サトライザー家の者には魔族の血が流れている。そのことは王族と、上位貴族しか知らない。
今の魔王は十七代目だ。四代目の魔王の時代、我らの祖先は魔王を裏切り人間の国に亡命した。四代目の魔王、名をアルドーといった。彼は無能であった。膨大な魔力はあったが魔法はあまり使えず、魔を操るのも下手。頭も悪く、武芸に至っては最悪だ。しかし彼は更なる権力を求めた。
元々は、全ての魔族が魔王の支配下にあったわけではない。しかしアルドーは更なる権力のため、全ての魔族を支配下に置くことを命じた。部下は優秀な者が多かった。そのおかげで、アルドーは全魔族の支配権を握ったのだ。ここで満足していればまだ良かった。

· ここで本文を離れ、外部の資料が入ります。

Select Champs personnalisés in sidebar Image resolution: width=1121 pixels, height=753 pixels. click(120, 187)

だが彼は更なる権力を求めたのだ。彼は部下の一人に命じた。『人間を支配下に置け』と。
その部下が、未来のサトライザー家当主だったのだ。名をヴァル、彼はとても優秀だった。だから彼は気づいていたのだ。人間は魔族の下なんかではない、同盟に値する種族であると。そして彼はアルドーのことを半分ほど見限っていた。自らの上に立つべき者ではないと。そんな彼にアルドーは命じてしまったのだ。考えなしの、馬鹿なことを。ヴァルは自らの一族を集め、一番近い人間の地へと向かった。
人間の王は彼らを歓迎した。その時の人間の王はとても賢かった。王の名を、ファーレン・エンペル・シャドネイラーといった。ヴァルはファーレンを自らの上に立つに相応しいと判断した。そしてその他貴族も集まった会議でファーレンに跪き忠誠を誓った。ファーレンはヴァルたち一族にサトライザーの名を与え、そして侯爵領を与えた。
その時からずっと、サトライザー一族は王に忠誠を誓い、魔に関しての全てを担っているのだ。
魔族の血が流れているルーカスの身体能力は人のを大きく上回っている。先祖のヴァルは上位魔族だ。だから、普通の魔物ではルーカスには敵うことができない。ましてや呪いを付与してある剣を切ることなど彼には容易い。確かに少し前までならば恐ろしいと思っただろう。まだ自分の戦う理由を見つけていなかったから。でも今は違う。
「(しかし陛下はなんなんですかね。魔を操ることに関して、人間にあれほど上手く操ることはできない筈なんですけど。)」
「ルーカス、終わったぞ。」
「もうですか。」
陛下はニヤリと笑った。
「あの程度じゃ、私には敵わないよ。」
「さすがですね。」
あぁ、私たちは似たもの同士のようだ。互いに純粋とは言い難い、真っ黒い笑みで話している。周りから見ると、マフィアのボス同士で何かを企んでいるようにすら見えるだろう。
「で、このあとはいかがなさいますか?」
「そうだな、きっと周りでも脅威の魔物が多く出ているだろう。」
「えぇ。」
「ならば、行かなくてはな。」
やはり似ているようだ。同じことを考えている。
「とりあえず歩いて城壁を一周するか。」
「そうですね、いやでも魔物に会えるでしょう。」
「あぁ。」
黒い笑みを浮かべたまま、私たちは歩き始めた。
「(陛下の戦力がわからず、守りながらSを相手にするのは少しきついと思い、撤退を、と言いましたが、無駄な心配だったようですね。)」
不思議と笑みが溢れてきた。
「なんだ、急に笑って。」
「陛下、貴方様に会えてとても良かったです。」
陛下は目を見開いた。
「陛下、私はあなたに忠誠を誓います。お飾りの王なんかにはさせません。」
「っ!・・・そうか。」
陛下はポロポロと涙を流した。
そして泣きながらこう言った。
「ありがとう。」
他の人の作品を見て、セリフとその他の文の間を開けた方がいいなと思いまして。書き方を少し変えました。これからも他の人の作品を見てより上手に書けるよう勉強しようと思います!